Floor 3: the models that reuse it all
This is where the dividend actually gets paid. The predictive models read the same tables as the dashboards. The work you did to shape the data for reporting is the work the model needs. Fix something in one place and it carries to the other. Add something for one and the other gets it for free.
The failure here is quiet and common: a separate model pipeline that rebuilds everything from raw data. It feels faster on day one. Then its numbers drift from the ones the business already uses, and a year later the model’s answers can’t be explained from the dashboards people rely on. When the model’s numbers stop matching the dashboards everyone already uses, the model is the one that gets quietly dropped.
Floor 4: the systems that act
The top floor: systems that act, not just report. A system that decides which customers should hear from you and reaches out on its own. A system that reads everything customers are saying across channels and answers questions about it in plain language.

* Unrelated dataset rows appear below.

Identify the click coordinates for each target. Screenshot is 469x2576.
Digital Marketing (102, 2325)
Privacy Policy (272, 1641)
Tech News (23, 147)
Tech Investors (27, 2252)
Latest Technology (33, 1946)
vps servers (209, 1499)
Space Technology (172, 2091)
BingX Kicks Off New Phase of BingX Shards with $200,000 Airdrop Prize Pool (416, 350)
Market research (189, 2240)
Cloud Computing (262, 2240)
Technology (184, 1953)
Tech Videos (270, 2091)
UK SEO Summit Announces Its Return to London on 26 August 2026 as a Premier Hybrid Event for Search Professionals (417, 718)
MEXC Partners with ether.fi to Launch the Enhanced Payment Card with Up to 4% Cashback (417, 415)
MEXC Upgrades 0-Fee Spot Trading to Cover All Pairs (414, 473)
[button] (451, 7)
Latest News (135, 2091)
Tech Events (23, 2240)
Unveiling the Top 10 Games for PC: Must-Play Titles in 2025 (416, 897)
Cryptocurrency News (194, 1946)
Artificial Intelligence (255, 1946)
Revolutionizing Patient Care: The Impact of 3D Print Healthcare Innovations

Everyone wants to start here, because it is the part that looks impressive in a demo. The work underneath it never gets the same attention. But the hard part of automation was never the clever model at the end. It is the trustworthy data and agreed numbers behind it. When the floors below are solid, the automation on top is thin and almost boring. When they are not, it is a shortcut sitting on top of a mess: it works in the demo, and then one day it acts on its own, gets something visibly wrong.
Where I would start
If you are starting fresh, every instinct will tell you to skip to the top floor. Resist it. The teams that skip find the bill a few months in, when the AI is giving confident answers that don’t match a single dashboard, because nothing under it is agreed or governed.
Build the foundation first. In practice that means agreeing on the handful of tables the whole business will treat as the truth, getting their structure right, and keeping their history so you can always see how things changed. Add the agreed definitions the moment two or three painful numbers need one answer everyone accepts. The data science layer is where you go next, and if the first two floors are solid, most of the hard part is already behind you: the data a model needs is the data the dashboards already run on.

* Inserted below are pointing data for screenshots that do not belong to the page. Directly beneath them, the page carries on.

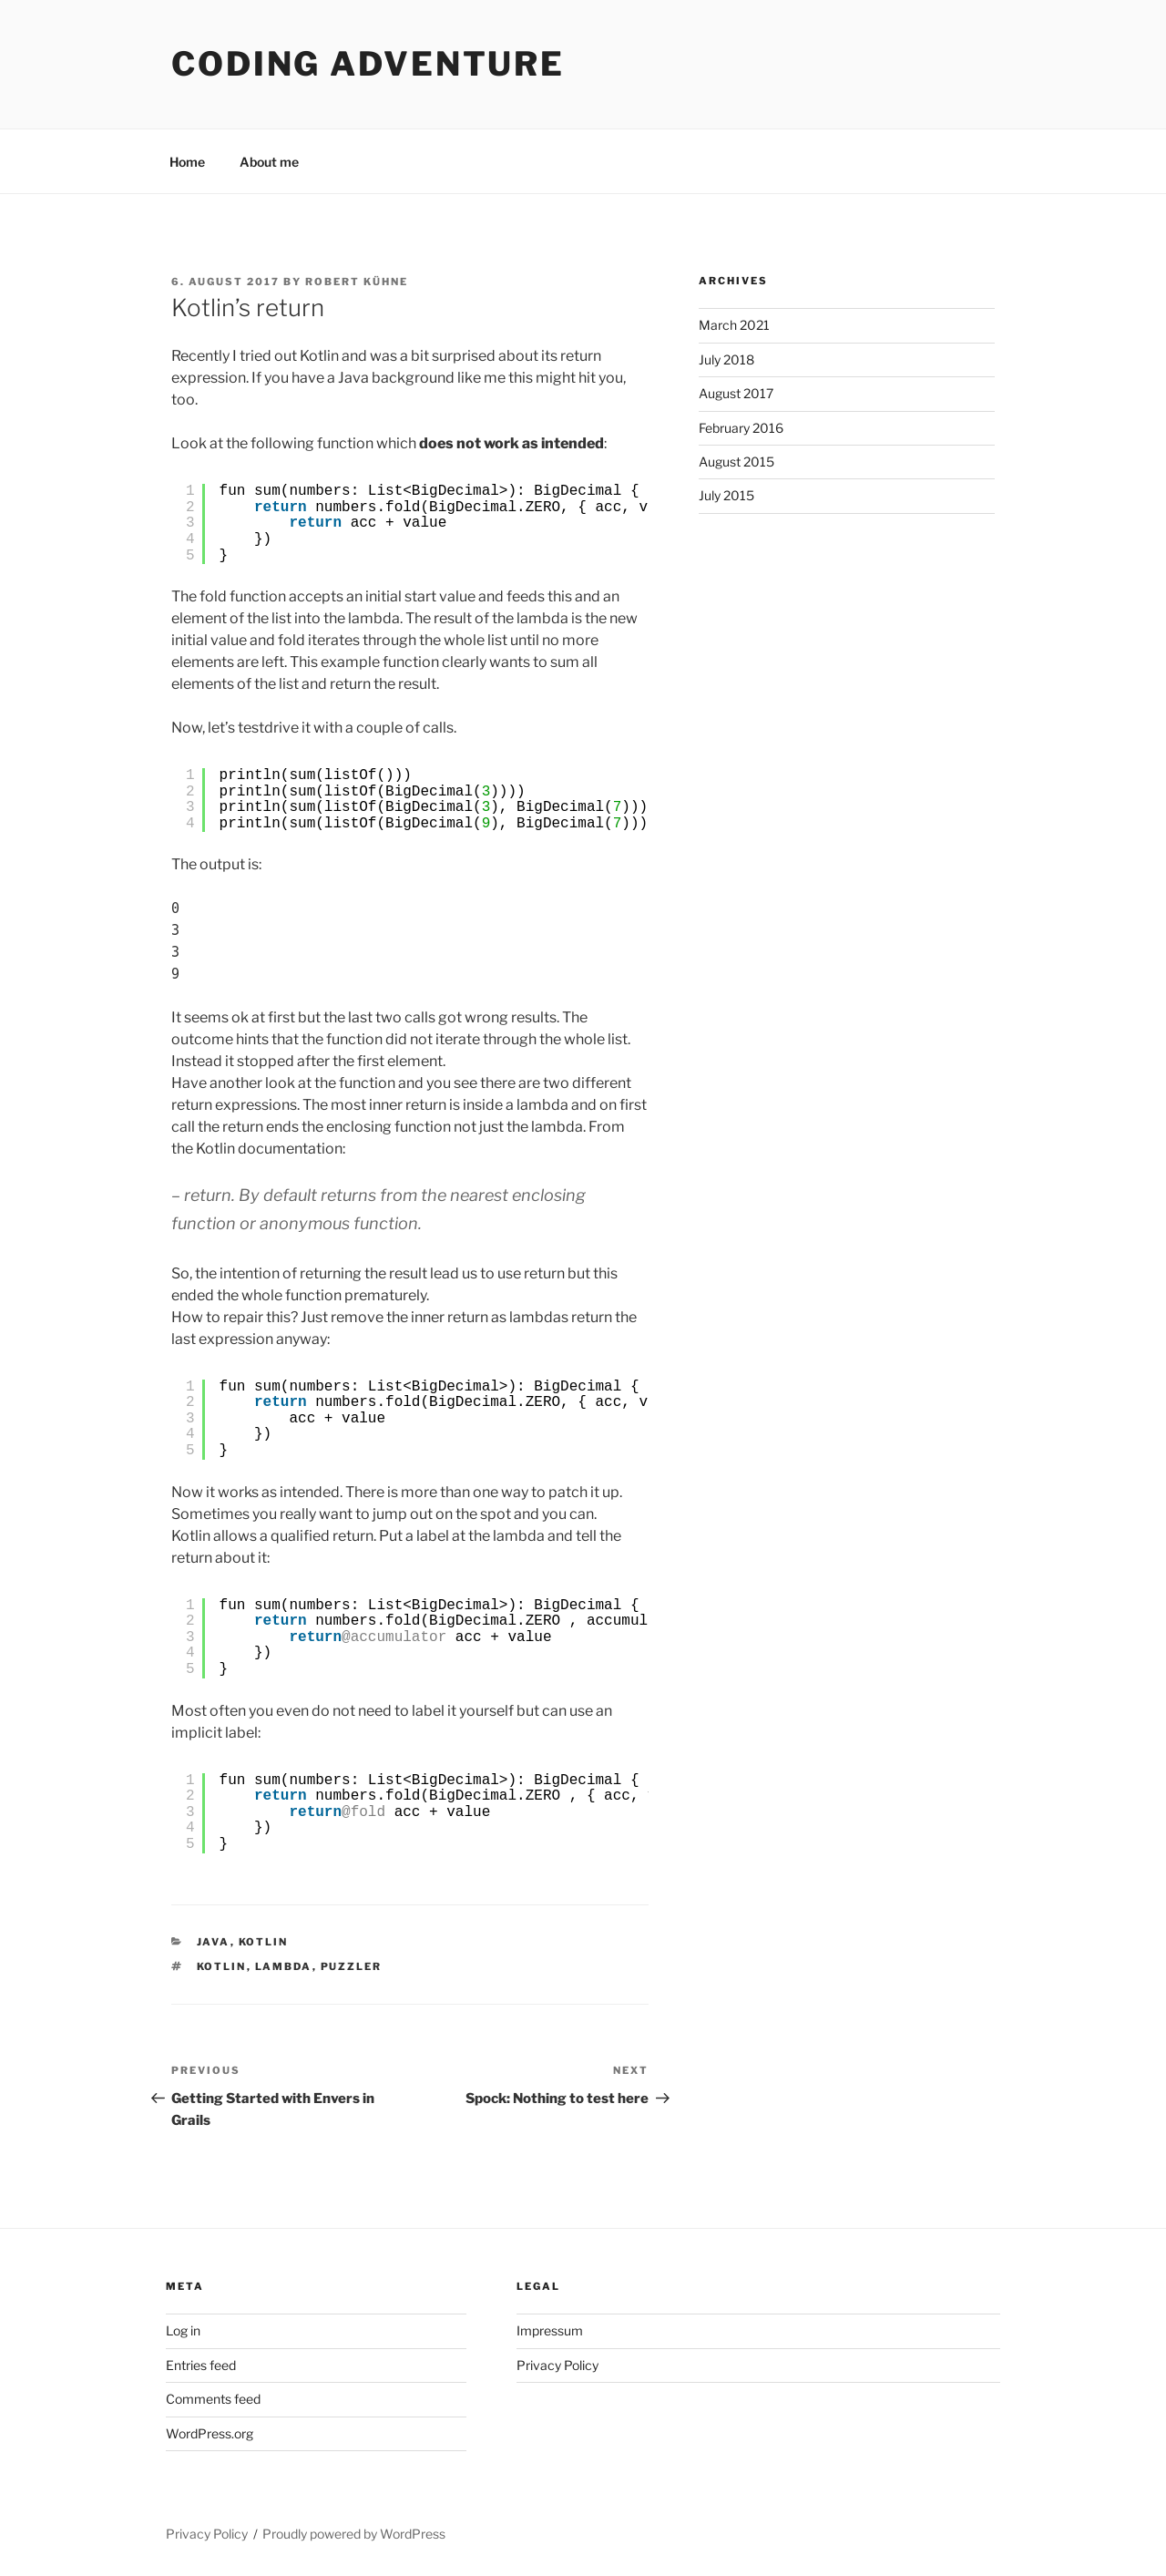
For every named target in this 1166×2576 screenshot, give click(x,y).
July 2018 (726, 359)
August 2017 (736, 393)
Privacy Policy (557, 2365)
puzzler (352, 1966)
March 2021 (734, 325)
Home (187, 161)
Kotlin (264, 1941)
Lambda (283, 1966)
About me (269, 161)
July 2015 (726, 495)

Automation goes on top, but only once the layers it leans on are actually there. If it just acts on the agreed numbers, it can sit straight on the foundation. The moment it acts on a prediction, it needs the data science layer underneath too. The one thing it can never sit on is data nobody has agreed on.
One note from experience
I have built both kinds of stack, and the difference rarely came down to talent or budget. It came down to whether someone took the foundation seriously, years before anyone needed it to pay off. That is the part I didn’t understand early on, when I thought the foundation was just the boring part. The teams living in the scramble are not worse engineers. They are just paying, over and over, for a foundation nobody had time to lay. Once I had seen the calm version up close, I stopped thinking of the foundation as the slow part you get through before the real work. It is the real work. Everything I have shipped that mattered was sitting on top of it.

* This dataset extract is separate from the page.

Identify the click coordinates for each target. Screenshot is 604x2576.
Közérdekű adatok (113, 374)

Is your stack compounding?
Or are you restarting every two years? The restarting teams have a tell: new tool, new vendor, new AI strategy every cycle, each one shipping a demo and stalling in production. The compounding teams are quieter about it. They take the foundation seriously, they let each layer build on the one below, and they keep the people who built the first floor close to the ones above it. The payoff takes years to show up, and when it does, you can’t miss it. And if you spent those years thinking you were just doing the boring part, that is the day you find out the boring part was the foundation the whole building rose on.